When rioting broke out in August that same year and 200,000 hours of camera footage with thousands of images of suspects flooded in, these early super recognisers got their first assignment. They identified 609 suspects, two in three of whom went to court. Ninety per cent of those charged were convicted. Prince, the masked man picked out by Constable Collins, got six years, one of the longest sentences of all.
Evolutionary psychologists are intrigued by super recognisers. Their facial recall is rarely matched by photographic memory in other parts of their lives. Constable Collins, 48, who studied design before he became a police officer, has identified more than 800 suspects but cannot remember a shopping list. "I have to write that down," he said.
An unassuming man with cropped greying hair and a soft Cockney lilt, Constable Collins patrols the same streets in North London he grew up in. He has become famous among colleagues and villains alike. The officer sitting opposite him in their gloomy ground-floor office likens his mind to a Rolodex: "You show him a photo, 30 seconds later the name pops up. And he's always on the mark."

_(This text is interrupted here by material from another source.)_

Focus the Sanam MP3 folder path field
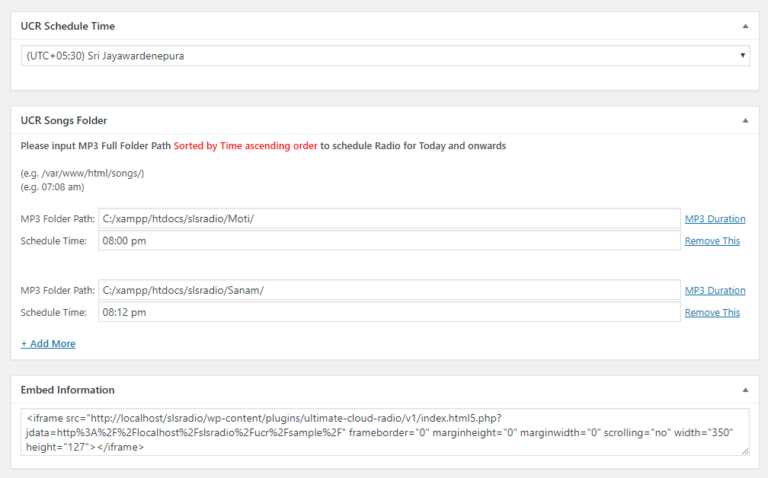This screenshot has width=768, height=478. point(389,290)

Once, in the police van after a raid, a gang leader who had been arrested asked: "Who ID'd me? Who is this Gary Collins?" When Constable Collins put up his hand, he said: "Man, everyone in prison is talking about you." They still see each other on the street now and again.
"He'll test me on his gang mates. 'What's his name?' he'll ask," Constable Collins said. "When I tell them, they cheer and give me a high five."
As a child, Constable Collins was oblivious to his talent. "I always recognised people, but as a kid you don't know you have a gift; you just think everybody is like you."
The son of a telephone engineer and a veterinary receptionist, he would beat his family and friends at ordering the colours on a Rubik's Cube. He was bad in school but good at art, with a particular aptitude for drawing portraits. Before exams, he would fill a little book with colourful diagrams and mnemonics.
"They called me 'The Book'," he said.
But it was only when he joined the police in 1995 that he became aware of his gift. The new boy on the beat in Greenwich, in London's south-east, he would spend hours looking at the worn Polaroid prints of neighbourhood villains on the wall. "I was drawn to those pictures," he said. "I used to look at them all the time."
Then, out on patrol for the first time with a senior officer, he would reel off the names of the people they came across. "How the hell would you know, new boy?" his partner asked him.
Off duty, super recognition can be a curse. Recently, Constable Collins almost got punched. "I think sometimes I stare a bit too long, but I can't help it," he said. "This guy I was looking at was like 'What are you looking at? What are you looking at?'. "
He deliberately lives outside London to avoid running into wanted faces from his beat.
He reckons that his oldest son, 11 years old and football-obsessed, could be a super recogniser. "He knows football players in countries and teams I haven't even heard of," Constable Collins said.